PROBLEM STATEMENT:
Every line from the start of the listing below through the line that contains "Given: Select the highlighted March 13 date" is to be reproduced word for word.

○ ○ ○ ○ ○ ○ ○

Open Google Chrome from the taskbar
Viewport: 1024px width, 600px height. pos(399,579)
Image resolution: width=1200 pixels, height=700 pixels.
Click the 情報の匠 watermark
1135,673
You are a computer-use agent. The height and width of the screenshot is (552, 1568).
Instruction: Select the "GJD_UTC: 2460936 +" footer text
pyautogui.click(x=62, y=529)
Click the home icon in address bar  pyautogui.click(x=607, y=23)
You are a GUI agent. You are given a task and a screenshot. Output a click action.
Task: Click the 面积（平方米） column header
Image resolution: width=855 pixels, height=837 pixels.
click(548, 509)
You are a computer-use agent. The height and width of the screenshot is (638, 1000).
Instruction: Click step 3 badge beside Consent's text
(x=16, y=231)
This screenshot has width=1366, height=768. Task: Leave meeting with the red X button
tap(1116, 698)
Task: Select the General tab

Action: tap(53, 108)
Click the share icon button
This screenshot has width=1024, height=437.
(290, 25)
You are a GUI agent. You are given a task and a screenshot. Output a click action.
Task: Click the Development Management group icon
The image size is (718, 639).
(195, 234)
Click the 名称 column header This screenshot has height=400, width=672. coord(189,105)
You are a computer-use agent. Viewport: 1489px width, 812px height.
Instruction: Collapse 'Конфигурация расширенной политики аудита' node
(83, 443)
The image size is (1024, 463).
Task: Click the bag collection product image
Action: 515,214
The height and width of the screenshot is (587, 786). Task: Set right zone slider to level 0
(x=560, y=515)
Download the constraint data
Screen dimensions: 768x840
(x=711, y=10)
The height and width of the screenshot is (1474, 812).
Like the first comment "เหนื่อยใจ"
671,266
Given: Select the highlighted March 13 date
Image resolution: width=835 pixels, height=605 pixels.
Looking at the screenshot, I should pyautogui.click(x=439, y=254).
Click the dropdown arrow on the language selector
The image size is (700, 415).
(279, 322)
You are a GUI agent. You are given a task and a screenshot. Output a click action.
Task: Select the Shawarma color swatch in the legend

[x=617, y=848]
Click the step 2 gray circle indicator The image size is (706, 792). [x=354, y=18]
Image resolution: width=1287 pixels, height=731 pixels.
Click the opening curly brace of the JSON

○ ○ ○ ○ ○ ○ ○

THE ANSWER:
Open Google Chrome from the taskbar
Viewport: 1024px width, 600px height. pos(399,579)
Image resolution: width=1200 pixels, height=700 pixels.
Click the 情報の匠 watermark
1135,673
You are a computer-use agent. The height and width of the screenshot is (552, 1568).
Instruction: Select the "GJD_UTC: 2460936 +" footer text
pyautogui.click(x=62, y=529)
Click the home icon in address bar  pyautogui.click(x=607, y=23)
You are a GUI agent. You are given a task and a screenshot. Output a click action.
Task: Click the 面积（平方米） column header
Image resolution: width=855 pixels, height=837 pixels.
click(548, 509)
You are a computer-use agent. The height and width of the screenshot is (638, 1000).
Instruction: Click step 3 badge beside Consent's text
(x=16, y=231)
This screenshot has width=1366, height=768. Task: Leave meeting with the red X button
tap(1116, 698)
Task: Select the General tab

Action: tap(53, 108)
Click the share icon button
This screenshot has width=1024, height=437.
(290, 25)
You are a GUI agent. You are given a task and a screenshot. Output a click action.
Task: Click the Development Management group icon
The image size is (718, 639).
(195, 234)
Click the 名称 column header This screenshot has height=400, width=672. coord(189,105)
You are a computer-use agent. Viewport: 1489px width, 812px height.
Instruction: Collapse 'Конфигурация расширенной политики аудита' node
(83, 443)
The image size is (1024, 463).
Task: Click the bag collection product image
Action: 515,214
The height and width of the screenshot is (587, 786). Task: Set right zone slider to level 0
(x=560, y=515)
Download the constraint data
Screen dimensions: 768x840
(x=711, y=10)
The height and width of the screenshot is (1474, 812).
Like the first comment "เหนื่อยใจ"
671,266
Given: Select the highlighted March 13 date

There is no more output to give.